My caring role ended 9 months ago, but I am in stage 12 of burnout.

You may ask, how can that be? In fact, I have asked myself that very question this morning.
The following is how it can be…and how it is.

For many years I’ve written about burnout. I asked for more supports. I begged for more respite. I worked advocating for better services. Nearly all of that effort was for naught.

During those years, I highlighted how carer burnout is a very real – and very dangerous – state of being. I pointed out that if a carer is unable to attend to their own needs, they will eventually collapse. In one way, or in all ways, they will collapse.

And so I have done.

It is with the clarity of hindsight that I can now see just how shockingly accurate my previous descriptions of ‘running on fumes’ truly was. It is also with the clarity of hindsight, coupled with the current level of struggles I face, that I can see how spot on my advocacy imploring the government and disability sector for reform was.

Financially: When a long term, full time family carer loses their loved one, they are thrown off of a financial cliff edge. Years and years of the financial supports (social welfare) for the disabled family member and for themselves as a carer come to a stop in the blink of an eye at the death of that beloved person. Keep in mind, some carers have been decades out of the paid work market, now unmarketable in an extremely competitive workforce. And are they even able to work at this point in their life? That leads me to the next section.

Physically: When the caring role ends at the death of the loved one, those all important fumes which sustained the carer no longer exist. There is no more fuel in the reserves of the carer. This is usually when any long-ignored health issues come racing into the life of the now former carer. And how are these pressing medical issues to be resolved quickly when the health system is in crisis and waitlists for consultants are literally years long? Or, if private insurance is an option, how is the now financially broken former carer to pay for everything the private insurance doesn’t cover?

And in a sick twist of irony, how can they work when they are now disabled themselves after years of unwillingly sacrificing their own well-being and health without the proper supports?

Emotionally: Where do I even start? Grief. All consuming grief which only exacerbates the physical medical issues that the former carer now has time to try and resolve. That realisation is a reminder of the great loss which has now provided this bitter freedom to care for one’s self. More grief insues. Wavering between being desperately anxious to become healthy and not being able to pay for the medical costs. Knowing that life can’t continue on in the poor health now so glaringly obvious to the former carer yet feeling the stress of the financial constraints to seek medical care. More stress insues.

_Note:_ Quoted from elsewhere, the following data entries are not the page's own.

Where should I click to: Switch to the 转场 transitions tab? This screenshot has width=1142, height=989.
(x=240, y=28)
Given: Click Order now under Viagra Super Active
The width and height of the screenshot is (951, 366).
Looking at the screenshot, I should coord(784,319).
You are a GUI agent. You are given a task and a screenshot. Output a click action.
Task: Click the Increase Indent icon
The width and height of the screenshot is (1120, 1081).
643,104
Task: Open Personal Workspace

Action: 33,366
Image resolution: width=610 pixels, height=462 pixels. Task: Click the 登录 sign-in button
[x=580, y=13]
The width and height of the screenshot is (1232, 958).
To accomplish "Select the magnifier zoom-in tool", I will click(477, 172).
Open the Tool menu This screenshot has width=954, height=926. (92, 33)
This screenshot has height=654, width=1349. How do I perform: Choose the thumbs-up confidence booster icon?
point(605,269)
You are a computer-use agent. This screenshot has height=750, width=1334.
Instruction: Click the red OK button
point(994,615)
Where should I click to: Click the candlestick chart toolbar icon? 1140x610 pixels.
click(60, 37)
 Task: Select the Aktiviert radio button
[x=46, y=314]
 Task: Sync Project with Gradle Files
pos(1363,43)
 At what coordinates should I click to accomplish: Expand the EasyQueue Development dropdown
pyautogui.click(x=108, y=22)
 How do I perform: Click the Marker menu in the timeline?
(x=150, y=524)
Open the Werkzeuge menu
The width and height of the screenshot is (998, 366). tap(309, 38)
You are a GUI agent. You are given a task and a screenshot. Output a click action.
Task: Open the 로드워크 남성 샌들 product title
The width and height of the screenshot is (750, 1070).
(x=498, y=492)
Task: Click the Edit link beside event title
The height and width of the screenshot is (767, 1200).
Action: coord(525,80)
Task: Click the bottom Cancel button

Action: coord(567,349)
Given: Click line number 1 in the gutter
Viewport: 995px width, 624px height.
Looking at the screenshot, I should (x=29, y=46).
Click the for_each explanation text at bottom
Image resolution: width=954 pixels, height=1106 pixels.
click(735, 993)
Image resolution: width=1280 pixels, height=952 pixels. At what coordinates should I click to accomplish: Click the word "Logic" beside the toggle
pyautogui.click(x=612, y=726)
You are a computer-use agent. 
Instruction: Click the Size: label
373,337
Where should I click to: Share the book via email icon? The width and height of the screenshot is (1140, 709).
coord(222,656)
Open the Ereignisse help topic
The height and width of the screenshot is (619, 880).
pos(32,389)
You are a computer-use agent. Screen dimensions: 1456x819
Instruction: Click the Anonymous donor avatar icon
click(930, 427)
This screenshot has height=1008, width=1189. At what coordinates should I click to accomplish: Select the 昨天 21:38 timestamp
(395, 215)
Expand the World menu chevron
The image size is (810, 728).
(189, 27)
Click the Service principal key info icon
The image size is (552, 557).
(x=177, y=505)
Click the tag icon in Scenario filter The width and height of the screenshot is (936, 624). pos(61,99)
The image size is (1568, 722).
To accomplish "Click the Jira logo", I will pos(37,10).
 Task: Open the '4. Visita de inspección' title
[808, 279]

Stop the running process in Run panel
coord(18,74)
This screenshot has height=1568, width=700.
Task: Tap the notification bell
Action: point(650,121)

It is a vicious cycle in which these three areas spin relentlessly in the life of the now former carer.

To be sure, not every former carer experiences these concerns. Aging, lone-parent, long term, full time carers with little to no family supports are likely the most vulnerable of the carer cohort. It happens to be the cohort I am in, so it is what I write about today.

I have to now wonder what life would be like for me today, 9 months on after losing my precious son, had I not been so devastatingly burned out over the last few years of my caring life. What if the government and related disability sector bodies had provided proper services and supports?

My health concerns could have been seen to far earlier. I could have even continued my career and had an income stream as well as a retirement to look forward to. I could have maintained a social life rather than having been a virtual shut-in these past number of years.

Everything would have been different, not just then, but NOW.
And not just for me, but for my other son.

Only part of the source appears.